Today, the turmoil engulfing the Middle East is very much the legacy of the Sykes-Picot agreement which sought to convert Arab territories into British protectorates with false promises of sovereignty, drawing a line in the sand which stretched from the Mediterranean Coast to the Persian Frontier. As the McMahon-Hussein correspondence revealed, European manoeuvres to create this post-war division and carve up the Middle East into jealous principalities along ethnic and sectarian lines-as declared by Lawrence of Arabia-could only be achieved if the desire to restore a transnational Caliphate was uprooted from the hearts and minds of Muslims and the custodianship of Islam’s holiest sites was entrusted to an impostor vassal-Saudi Arabia.
This alien imposition was the brainchild of the imperial ruling class and the Arab elite, designed to rupture any torrent of pan-Islamic solidarity in the Muslim world and served as a façade behind which Britain could obtain exclusive control of the Middle East by championing a nominal Arab independence.

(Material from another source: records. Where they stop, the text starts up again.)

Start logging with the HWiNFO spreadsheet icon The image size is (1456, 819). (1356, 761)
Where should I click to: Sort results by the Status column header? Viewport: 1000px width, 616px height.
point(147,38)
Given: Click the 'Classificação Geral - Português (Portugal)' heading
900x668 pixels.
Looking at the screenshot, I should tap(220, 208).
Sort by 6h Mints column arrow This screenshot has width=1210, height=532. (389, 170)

In recent decades, the aggressive posture of the international community vis-à-vis anything remotely resembling an Islamic State bears the hallmarks of this colonial past.
When the Islamic Salvation Front (FIS) was poised to win the two-thirds majority required to change the constitution during the Algerian parliamentary election of 1991, the US endorsed the military’s suspension of the electoral process due to a deep seated fear among policymakers that such a change would stymie the pursuit of pax-Americana across North Africa. Of course, the US would bear no blame for the civil war which ensued in the aftermath, since it achieved its main objective of stunting the aspirations of Islamic movements which espoused an anti-imperialist agenda.
This wasn’t the only squandered opportunity to demonstrate its commitment to democratisation in the Muslim world. More recently, the Arab Spring exposed the paradox of democracy when the West supported a bloody coup to oust Egypt’s first democratically elected President from office, testament to its broader fear of political Islam gaining any traction in the Muslim world, despite the fact that the Muslim Brotherhood did not shed a single drop of blood to achieve its political objectives.
These examples demonstrate that the west will not even allow emancipatory movements embedded in the social fabric of their respective nations to gain power, as it could potentially upend the status quo in the Arab world, where its economic and geopolitical interests are rooted. Therefore, if we witnessed the peaceful transition of a Gulf monarchy or Muslim majority nation into a Caliphate, it will never receive the recognition of the international community unless it accepts the status of a vassal state under western patronage.
By now, it should have dawned on Muslims that any grassroots movement striving to establish a Caliphate will inevitably incur the wrath of western imperialists and be immediately blacklisted under the pretext of creating a rogue state which poses an existential threat to the world order.